E.U. Calls For U.N. Probe of Myanmar Rohingya Human Rights Violations

Camp for internally displaced Rohingya Muslims in Myanmar
Boys stand among debris at a camp for internally displaced Rohingya Muslims in Myanmar, May 3. A report has found that 40.8 million people are now internally displaced. Soe Zeya Tun/Reuters

The European Union called on Thursday for the United Nations to send an international fact-finding mission urgently to Myanmar to investigate allegations of torture, rapes and executions by the military against the Rohingya Muslim minority.

A U.N. report last month, based on interviews with survivors in Bangladesh, said the Myanmar army and police had committed mass killings and gang rapes of Rohingya in a campaign that may amount to crimes against humanity and ethnic cleansing.

The EU draft resolution, submitted to the U.N. Human Rights Council, strengthens language in an earlier draft circulating that stopped short of demanding an international probe into alleged atrocities.
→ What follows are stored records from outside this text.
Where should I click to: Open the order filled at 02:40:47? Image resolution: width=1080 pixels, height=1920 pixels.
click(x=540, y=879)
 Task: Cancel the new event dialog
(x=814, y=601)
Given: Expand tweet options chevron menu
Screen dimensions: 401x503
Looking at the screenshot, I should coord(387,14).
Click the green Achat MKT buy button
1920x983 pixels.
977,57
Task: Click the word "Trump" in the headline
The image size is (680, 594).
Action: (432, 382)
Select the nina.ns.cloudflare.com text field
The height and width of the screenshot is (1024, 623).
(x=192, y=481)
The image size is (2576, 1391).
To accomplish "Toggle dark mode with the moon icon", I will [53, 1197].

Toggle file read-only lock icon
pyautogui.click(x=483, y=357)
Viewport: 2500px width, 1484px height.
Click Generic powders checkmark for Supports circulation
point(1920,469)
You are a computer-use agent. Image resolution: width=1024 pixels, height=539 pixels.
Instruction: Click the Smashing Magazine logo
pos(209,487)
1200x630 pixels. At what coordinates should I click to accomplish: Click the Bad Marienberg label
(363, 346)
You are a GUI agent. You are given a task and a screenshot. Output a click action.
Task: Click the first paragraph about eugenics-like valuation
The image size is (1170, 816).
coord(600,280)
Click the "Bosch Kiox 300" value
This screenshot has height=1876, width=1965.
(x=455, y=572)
The 47-member forum, currently holding a four-week session, is to vote on resolutions from March 23-24.

If adopted, the Council would "dispatch urgently an independent international fact-finding mission" to Myanmar to investigate violations "with a view to ensure full accountability for perpetrators and justice for victims".

Some 75,000 people have fled Rakhine state to Bangladesh since Myanmar's military began a security operation last October in response to what it says was an attack by Rohingya insurgents on border posts in which nine police officers were killed.

The U.N. Security Council will be briefed behind closed doors on Friday on the situation in Rakhine state, at the request of Britain, diplomats said in New York.

The EU resolution calls on the government of Aung San Suu Kyi to "fully cooperate with the fact-finding mission, including by making available the findings of the domestic investigations".

Activists say that national efforts have not been credible and have called for an international inquiry.

Myanmar has denied almost all allegations of human rights abuses in northern Rakhine and says a lawful counterinsurgency campaign is under way.

Yanghee Lee, U.N. special rapporteur on Myanmar, told the rights council on Monday that the government may be using bureaucratic means to get rid of the Rohingya. She cited dismantling of homes and use of a household survey whereby those absent may be struck off the list that could be the only legal proof of their status.

A panel led by former U.N. chief Kofi Annan said earlier on Thursday that Myanmar should immediately start allowing Rohingya to return home and ultimately close rundown camps for the displaced.